Copy out, unchanged, the lines starting with the one that contains "Task: Click the Atualizar agora button" and going on through the one that contains "click(x=792, y=165)".

[Item-finding records]
——————

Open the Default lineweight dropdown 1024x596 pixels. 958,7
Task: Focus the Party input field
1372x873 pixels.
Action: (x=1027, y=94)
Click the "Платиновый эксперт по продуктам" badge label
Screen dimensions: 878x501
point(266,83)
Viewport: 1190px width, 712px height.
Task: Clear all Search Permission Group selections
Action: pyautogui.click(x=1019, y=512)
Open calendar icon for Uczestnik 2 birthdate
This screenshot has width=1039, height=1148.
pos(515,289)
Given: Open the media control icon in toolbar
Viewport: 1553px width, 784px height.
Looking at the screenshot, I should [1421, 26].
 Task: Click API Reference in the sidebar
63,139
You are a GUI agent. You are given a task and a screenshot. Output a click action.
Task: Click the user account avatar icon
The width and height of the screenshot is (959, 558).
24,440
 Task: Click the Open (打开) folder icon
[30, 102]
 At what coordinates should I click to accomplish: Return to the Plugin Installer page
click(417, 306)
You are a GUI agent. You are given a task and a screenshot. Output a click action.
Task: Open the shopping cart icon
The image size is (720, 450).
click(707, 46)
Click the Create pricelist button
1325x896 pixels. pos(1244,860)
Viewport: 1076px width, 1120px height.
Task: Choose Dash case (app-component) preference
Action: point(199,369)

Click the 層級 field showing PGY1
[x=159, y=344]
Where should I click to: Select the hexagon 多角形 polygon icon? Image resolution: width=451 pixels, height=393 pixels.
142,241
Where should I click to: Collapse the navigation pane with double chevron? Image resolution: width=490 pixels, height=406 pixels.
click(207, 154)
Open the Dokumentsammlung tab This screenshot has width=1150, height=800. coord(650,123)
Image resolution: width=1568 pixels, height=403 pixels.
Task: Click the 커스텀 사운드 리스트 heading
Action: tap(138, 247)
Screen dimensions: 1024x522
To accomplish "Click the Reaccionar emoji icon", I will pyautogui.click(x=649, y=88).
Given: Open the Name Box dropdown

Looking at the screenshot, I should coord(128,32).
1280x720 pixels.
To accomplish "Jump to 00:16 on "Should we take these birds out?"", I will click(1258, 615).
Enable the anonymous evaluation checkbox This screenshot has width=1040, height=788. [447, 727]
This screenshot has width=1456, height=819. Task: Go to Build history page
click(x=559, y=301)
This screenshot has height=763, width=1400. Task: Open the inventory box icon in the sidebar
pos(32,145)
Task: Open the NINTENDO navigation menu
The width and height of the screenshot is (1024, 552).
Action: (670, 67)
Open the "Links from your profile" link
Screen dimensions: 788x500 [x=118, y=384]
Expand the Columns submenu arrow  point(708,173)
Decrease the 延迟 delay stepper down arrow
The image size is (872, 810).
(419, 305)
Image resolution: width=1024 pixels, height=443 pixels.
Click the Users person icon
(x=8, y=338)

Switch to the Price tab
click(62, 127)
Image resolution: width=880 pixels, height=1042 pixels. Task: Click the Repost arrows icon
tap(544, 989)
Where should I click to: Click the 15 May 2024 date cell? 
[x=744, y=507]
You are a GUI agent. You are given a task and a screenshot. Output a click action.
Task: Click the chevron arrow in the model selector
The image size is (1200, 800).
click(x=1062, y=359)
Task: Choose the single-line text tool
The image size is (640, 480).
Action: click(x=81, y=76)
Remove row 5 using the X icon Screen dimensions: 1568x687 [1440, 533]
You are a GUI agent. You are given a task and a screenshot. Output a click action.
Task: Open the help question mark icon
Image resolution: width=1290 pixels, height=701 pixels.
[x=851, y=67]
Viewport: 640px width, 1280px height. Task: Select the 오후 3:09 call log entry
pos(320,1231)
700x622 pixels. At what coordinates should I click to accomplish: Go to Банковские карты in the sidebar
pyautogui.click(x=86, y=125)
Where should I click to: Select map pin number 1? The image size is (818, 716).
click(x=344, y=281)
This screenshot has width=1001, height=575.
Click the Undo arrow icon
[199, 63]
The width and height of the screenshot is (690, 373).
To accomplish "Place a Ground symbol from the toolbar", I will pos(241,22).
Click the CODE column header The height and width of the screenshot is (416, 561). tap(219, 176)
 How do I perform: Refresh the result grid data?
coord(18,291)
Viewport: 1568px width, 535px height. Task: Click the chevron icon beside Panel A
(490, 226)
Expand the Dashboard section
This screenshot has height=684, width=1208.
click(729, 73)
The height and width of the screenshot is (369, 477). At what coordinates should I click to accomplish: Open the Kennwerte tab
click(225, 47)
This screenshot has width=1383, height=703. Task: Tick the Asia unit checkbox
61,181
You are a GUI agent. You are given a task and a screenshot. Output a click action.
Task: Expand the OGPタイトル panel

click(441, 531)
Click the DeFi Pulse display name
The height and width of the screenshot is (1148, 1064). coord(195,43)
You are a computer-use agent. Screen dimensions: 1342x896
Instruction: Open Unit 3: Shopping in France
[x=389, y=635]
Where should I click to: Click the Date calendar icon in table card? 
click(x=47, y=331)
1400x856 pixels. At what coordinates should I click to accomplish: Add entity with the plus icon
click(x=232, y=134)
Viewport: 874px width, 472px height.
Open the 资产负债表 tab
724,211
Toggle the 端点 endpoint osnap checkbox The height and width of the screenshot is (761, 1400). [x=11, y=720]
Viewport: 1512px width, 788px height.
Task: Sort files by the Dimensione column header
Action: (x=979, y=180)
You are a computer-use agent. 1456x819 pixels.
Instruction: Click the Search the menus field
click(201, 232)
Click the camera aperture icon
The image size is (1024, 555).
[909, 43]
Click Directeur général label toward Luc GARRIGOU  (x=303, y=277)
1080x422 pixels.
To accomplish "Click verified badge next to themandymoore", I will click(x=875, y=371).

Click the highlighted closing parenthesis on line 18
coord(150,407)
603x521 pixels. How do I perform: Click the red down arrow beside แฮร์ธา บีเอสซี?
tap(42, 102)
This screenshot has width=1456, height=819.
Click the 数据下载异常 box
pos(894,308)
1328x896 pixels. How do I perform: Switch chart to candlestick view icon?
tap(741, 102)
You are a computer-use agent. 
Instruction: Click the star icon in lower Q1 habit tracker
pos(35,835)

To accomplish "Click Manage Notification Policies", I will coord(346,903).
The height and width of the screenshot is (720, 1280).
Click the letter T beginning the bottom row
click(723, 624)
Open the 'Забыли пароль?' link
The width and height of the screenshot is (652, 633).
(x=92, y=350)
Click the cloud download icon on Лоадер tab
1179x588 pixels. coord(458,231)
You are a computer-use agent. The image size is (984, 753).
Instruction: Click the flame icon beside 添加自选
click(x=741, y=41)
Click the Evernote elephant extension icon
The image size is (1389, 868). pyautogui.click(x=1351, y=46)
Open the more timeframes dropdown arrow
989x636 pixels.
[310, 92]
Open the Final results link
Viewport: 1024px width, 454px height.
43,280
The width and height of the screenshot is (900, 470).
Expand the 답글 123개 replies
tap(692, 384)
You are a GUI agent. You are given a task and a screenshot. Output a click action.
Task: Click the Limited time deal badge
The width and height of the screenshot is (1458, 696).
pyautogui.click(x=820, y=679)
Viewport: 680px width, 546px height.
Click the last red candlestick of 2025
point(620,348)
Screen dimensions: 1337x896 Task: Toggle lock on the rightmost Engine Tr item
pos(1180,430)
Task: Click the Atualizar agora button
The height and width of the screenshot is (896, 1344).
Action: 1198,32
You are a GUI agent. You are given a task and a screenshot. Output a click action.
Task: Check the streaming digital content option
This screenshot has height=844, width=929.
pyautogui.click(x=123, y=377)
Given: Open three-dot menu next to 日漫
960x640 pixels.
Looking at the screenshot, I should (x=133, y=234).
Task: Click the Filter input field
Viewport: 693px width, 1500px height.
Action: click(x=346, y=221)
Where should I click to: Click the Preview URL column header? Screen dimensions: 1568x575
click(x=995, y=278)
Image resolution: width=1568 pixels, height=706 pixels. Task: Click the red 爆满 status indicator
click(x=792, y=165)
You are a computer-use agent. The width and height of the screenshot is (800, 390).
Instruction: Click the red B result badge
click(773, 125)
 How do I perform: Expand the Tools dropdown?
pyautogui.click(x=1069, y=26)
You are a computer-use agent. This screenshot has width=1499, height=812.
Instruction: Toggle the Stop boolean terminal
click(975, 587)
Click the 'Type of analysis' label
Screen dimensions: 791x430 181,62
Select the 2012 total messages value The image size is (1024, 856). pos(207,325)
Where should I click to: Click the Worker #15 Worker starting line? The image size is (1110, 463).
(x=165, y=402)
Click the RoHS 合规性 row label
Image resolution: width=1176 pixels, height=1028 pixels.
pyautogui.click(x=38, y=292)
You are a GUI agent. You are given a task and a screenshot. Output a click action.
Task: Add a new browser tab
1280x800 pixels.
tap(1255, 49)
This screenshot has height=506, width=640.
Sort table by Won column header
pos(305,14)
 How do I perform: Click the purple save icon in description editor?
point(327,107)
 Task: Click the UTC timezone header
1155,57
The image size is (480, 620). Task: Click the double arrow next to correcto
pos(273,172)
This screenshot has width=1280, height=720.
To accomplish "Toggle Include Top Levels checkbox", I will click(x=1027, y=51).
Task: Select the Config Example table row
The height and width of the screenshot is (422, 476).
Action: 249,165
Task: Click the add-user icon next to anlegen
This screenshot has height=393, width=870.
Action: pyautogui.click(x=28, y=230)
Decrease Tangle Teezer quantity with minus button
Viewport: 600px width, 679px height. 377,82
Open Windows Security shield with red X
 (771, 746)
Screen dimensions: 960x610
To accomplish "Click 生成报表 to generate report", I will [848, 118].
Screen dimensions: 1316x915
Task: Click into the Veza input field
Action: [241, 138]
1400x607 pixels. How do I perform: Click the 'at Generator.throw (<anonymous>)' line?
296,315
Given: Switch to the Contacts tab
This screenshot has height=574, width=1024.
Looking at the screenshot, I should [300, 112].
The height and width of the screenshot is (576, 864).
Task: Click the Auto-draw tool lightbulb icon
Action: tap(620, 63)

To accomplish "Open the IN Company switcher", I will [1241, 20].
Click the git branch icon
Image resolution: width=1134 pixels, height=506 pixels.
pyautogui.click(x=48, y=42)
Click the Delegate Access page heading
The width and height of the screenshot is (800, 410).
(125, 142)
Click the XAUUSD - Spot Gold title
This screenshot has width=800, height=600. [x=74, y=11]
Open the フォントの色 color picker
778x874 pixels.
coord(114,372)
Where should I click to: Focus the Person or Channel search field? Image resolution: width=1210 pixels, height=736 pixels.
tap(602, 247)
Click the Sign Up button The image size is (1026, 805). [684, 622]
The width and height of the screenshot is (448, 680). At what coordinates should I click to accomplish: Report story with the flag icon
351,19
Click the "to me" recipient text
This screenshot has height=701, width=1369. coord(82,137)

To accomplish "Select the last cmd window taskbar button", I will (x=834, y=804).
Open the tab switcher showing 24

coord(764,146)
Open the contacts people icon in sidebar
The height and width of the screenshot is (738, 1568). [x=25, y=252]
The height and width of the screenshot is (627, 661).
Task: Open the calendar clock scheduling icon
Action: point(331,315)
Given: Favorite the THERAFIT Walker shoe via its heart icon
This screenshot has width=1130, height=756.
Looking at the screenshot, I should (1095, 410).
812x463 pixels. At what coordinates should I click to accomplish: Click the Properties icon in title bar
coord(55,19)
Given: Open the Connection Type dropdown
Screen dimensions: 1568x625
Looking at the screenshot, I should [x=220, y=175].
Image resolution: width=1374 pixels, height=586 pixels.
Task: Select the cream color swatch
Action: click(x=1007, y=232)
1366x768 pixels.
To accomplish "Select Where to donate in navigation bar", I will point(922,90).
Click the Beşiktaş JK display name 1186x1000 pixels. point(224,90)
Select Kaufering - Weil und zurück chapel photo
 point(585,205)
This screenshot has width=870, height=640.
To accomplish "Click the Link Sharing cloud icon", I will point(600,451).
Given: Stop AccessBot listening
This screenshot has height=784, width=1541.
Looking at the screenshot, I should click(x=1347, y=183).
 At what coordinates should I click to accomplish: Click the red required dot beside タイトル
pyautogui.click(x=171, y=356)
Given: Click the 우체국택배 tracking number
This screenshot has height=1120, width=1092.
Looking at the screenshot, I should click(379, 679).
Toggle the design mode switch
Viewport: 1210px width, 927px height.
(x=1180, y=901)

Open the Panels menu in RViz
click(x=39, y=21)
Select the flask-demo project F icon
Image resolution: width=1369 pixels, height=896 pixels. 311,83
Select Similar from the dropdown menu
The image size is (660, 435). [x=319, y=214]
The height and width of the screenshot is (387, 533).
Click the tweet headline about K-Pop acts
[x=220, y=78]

——————

[SOLUTION]
Task: Click the Atualizar agora button
The height and width of the screenshot is (896, 1344).
Action: 1198,32
You are a GUI agent. You are given a task and a screenshot. Output a click action.
Task: Check the streaming digital content option
This screenshot has height=844, width=929.
pyautogui.click(x=123, y=377)
Given: Open three-dot menu next to 日漫
960x640 pixels.
Looking at the screenshot, I should (x=133, y=234).
Task: Click the Filter input field
Viewport: 693px width, 1500px height.
Action: click(x=346, y=221)
Where should I click to: Click the Preview URL column header? Screen dimensions: 1568x575
click(x=995, y=278)
Image resolution: width=1568 pixels, height=706 pixels. Task: Click the red 爆满 status indicator
click(x=792, y=165)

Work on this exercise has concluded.